We’re Going No Where
Got the following from a recent AMA Morning Rounds:
The Washington Times reported that despite the “drop in number of uninsured Americans under Obamacare, more put off medical treatment this year because they can’t afford it, said a new poll released Friday.” A Gallup poll found that a third of Americans say they have put off getting medical treatment that they or their family needed this year because of cost. Gallup stated that “a slightly higher percentage of Americans than in previous years report having put off medical treatment, suggesting that the Affordable Care Act has not immediately affected this measure.” The Chicago Tribune reported that some newly insured individuals who purchased coverage through the ACA “have found that medical care is still out of reach because of the plans’ high deductibles.” As a result, “many consumers with high-deductible plans are following old habits: delaying care or taking their needs to community health centers that have traditionally served the uninsured, local health administrators said.”
It turns out that the real winners are the insurance companies once again. They overcharge because the ACA did not force any competition and now the patients won’t even use their damn plans!!
It is always very easy to point at the flaws of the ACA. I think it is important to consider the many that have benefited and gotten affordable health care under the act. The fact the the insurance companies are doing great and benefiting from the ACA should make those on the far right thrilled!
Tim, who has really benefited? I am in the trenches everyday and NO ONE says that it is affordable. And why does far right like insurance companies? How does that benefit them? Explain your thoughts in more detail because I would love to know.
Doug, the other clear winners are politicians and there dull-witted followers who believe in the goodness of big government. The purposes of this plan was to provide (1) wealth redistribution [accomplished]; (2) increase government control of private entities from doctors to patients to hospitals [accomplished]; (3) create more, longer-term dependency on government, and increase the power of the ruling class [accomplished].
All this was to be done by providing the appearance of more health care, not actual care. If it was such a great idea, why does the law depend on the force of tax penalties? If it’s so good for health care access, where are the projections for new physicians and nurses, all dying to get into the field and be ordered about, so they can care for the growing patient load?
Promise a bunch of worried middle-agers that their teenagers can be covered till age 26, and look at the self-harm one can get them to commit.
1.wealth redistributed to insurance companies [achieved] I think is what you meant to put…

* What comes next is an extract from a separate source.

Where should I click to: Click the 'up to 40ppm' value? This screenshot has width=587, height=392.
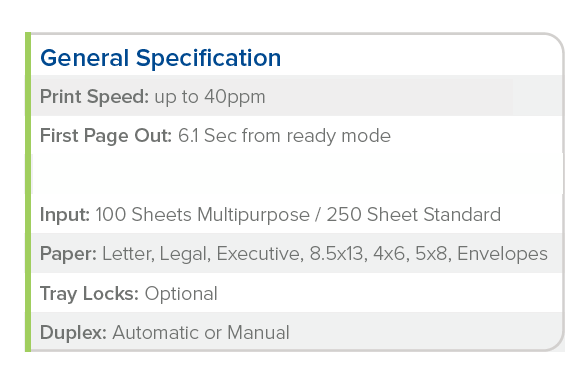click(210, 97)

No, I meant the redistribution from those who were in established plans to those who were to be newly covered; said wealth transfer occurring through higher plan premiums for many, and premium subsidies or outright entry to Medicaid for others (note the so-called “Cadillac Plan” surtax that horrified the labor unions when they realized exactly what they had helped to create).

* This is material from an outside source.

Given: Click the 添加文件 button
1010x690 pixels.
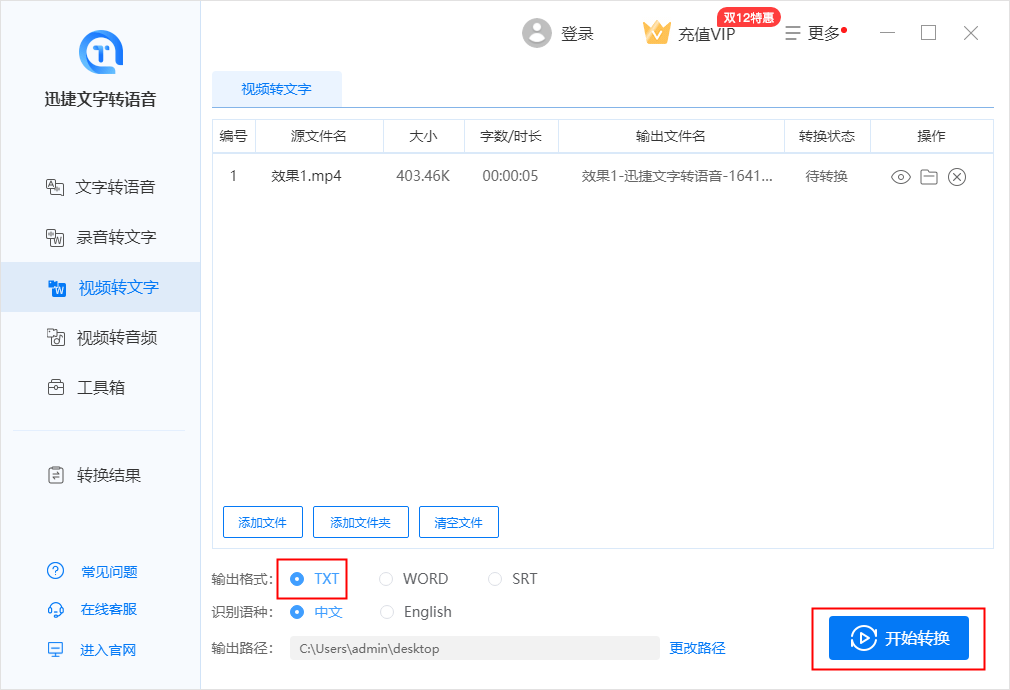Looking at the screenshot, I should [262, 522].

Yes, Big Insurance is making out like the bandits they are – for now. This crony (non) capitalism will bite them in the windfall when progressively more customers are squeezed out of the market, increasing the calls for nationalized health care. I’m convinced this was the objective all along.
I wouldn’t worry too much about that. The top 1% will not allow their wealth to be redistributed in any meaningful manner. They make all the rules, control the people who make the rules, control the voting on the people who make the rules, control the courts that interpret the rules, and likely have multiple other levels of control on the entire government process that we have no idea about. I think we can expect the insurance takeover of government to persist and grow…..
I had a patient refuse admission to the hospital for blood pressures in the 190’s over 130’s. He refused to go to the ER, as he might be then hospitalized. He had no health insurance, and is financially on the ropes, and in his fifties. He is divorced.
It is hard to dismiss his concerns as suicidal or irrational. Rolling the dice on sudden death from MI or stroke, versus massive impairment and institutionalization, seemed to him more benign and likely than achieving some sort of medical coverage in America.
Many of our elders with serious health problems retire on the “.40 caliber plan.” Today’s Geriatric Medicine offers, “Older adult suicide is often triggered by elders’ loss of control over health conditions or financial circumstances that results in feelings of hopelessness.”
…”Most older adults who have experienced stressors and problems throughout their lifetimes have developed successful coping mechanisms and responses that have enabled them to deal with distressing or burdensome situations. But elders who experience an elevated risk for suicide embrace a psychological perspective of inability to tolerate the level of psychological pain they are experiencing, believe there are no solutions for their problems, perceive themselves as powerless to change their life circumstances, feel that they are a burden to others, or find that life has no meaning, according to McIntosh.”
When does it stop being a concern, and start becoming an unspoken policy? Dr. Ezekiel Emanuel stated in a recent copy of the Atlantic Magazine: “Seventy-five. That’s how long I want to live: 75 years.” That is easily assured, given the prevalence of easily accessible means of demise for elders. When does it become a cultural policy of Elder Cleansing?